Editorial - International Journal of Clinical Rheumatology (2025) Volume 20, Issue 2
Erythrocyte Sedimentation Rate (ESR): Clinical Utility and Interpretation in Inflammatory Diseases
Fatima Al-Hussein*
Department of Clinical Pathology, Arabian Medical University, Riyadh, Saudi Arabia
- *Corresponding Author:
- Fatima Al-Hussein
Department of Clinical Pathology, Arabian Medical University, Riyadh, Saudi Arabia
E-mail: fatima.alhussein@amu.edu.sa
Received: 02-Feb-2025, Manuscript No. fmijcr-26-185410; Editor assigned: 04- Feb-2025, Pre- fmijcr-26-185410 (PQ); Reviewed: 17-Feb-2025, QC No. fmijcr-26-185410; Revised: 22-Feb-2025, Manuscript No. fmijcr-26-185410 (R); Published: 27-Feb-2025, DOI: 10.37532/1758- 4272.2025.20(1).427-428
Introduction
The erythrocyte sedimentation rate (ESR) is a widely used laboratory test that measures the rate at which red blood cells settle in a vertical tube over a specified period, usually one hour. As a nonspecific marker of inflammation, ESR has long been employed in diagnosing, monitoring, and managing a variety of conditions, including autoimmune diseases, infections, and malignancies. Despite the emergence of more specific biomarkers, ESR remains a valuable tool in clinical practice due to its simplicity, cost-effectiveness, and reproducibility.
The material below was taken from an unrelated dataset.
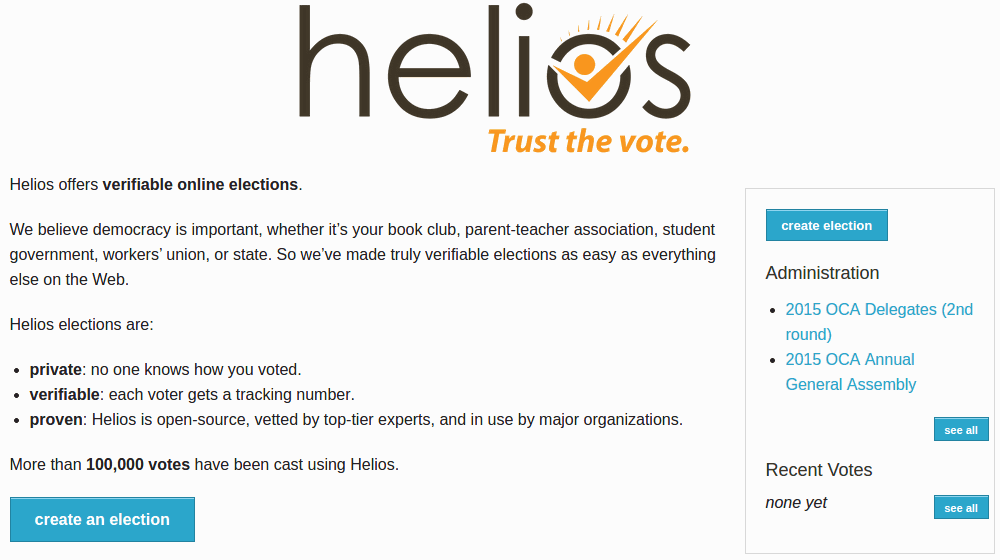Click the bold "private" bullet term
The image size is (1000, 560).
pos(56,370)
Mechanism and Factors Influencing ESR
ESR reflects the aggregation of red blood cells, primarily influenced by plasma proteins such as fibrinogen and immunoglobulins. Increased concentrations of these acute-phase reactants promote rouleaux formation, causing red blood cells to settle more rapidly.
Clinical Applications
ESR is extensively used in the evaluation and management of rheumatic and autoimmune disorders, including rheumatoid arthritis, systemic lupus erythematosus, and giant cell arteritis. It aids in assessing disease activity, detecting flares, and monitoring therapeutic response. In combination with CRP, ESR provides complementary information about the inflammatory state.
Limitations and Considerations
Although ESR is a sensitive marker of inflammation, it is nonspecific and cannot identify the underlying cause. False-positive results may occur in anemia, pregnancy, or advanced age, while false negatives may be seen in polycythemia or certain protein deficiencies. Therefore, ESR should not be used in isolation but interpreted in the context of clinical evaluation and other diagnostic tests.
Conclusion
The erythrocyte sedimentation rate remains a valuable, low-cost, and accessible tool for assessing systemic inflammation in various medical conditions. While it lacks specificity, ESR provides important insights into disease activity, progression, and response to therapy, particularly in chronic inflammatory and autoimmune disorders. Proper interpretation, combined with complementary laboratory and clinical data, ensures its continued relevance in modern medical practice.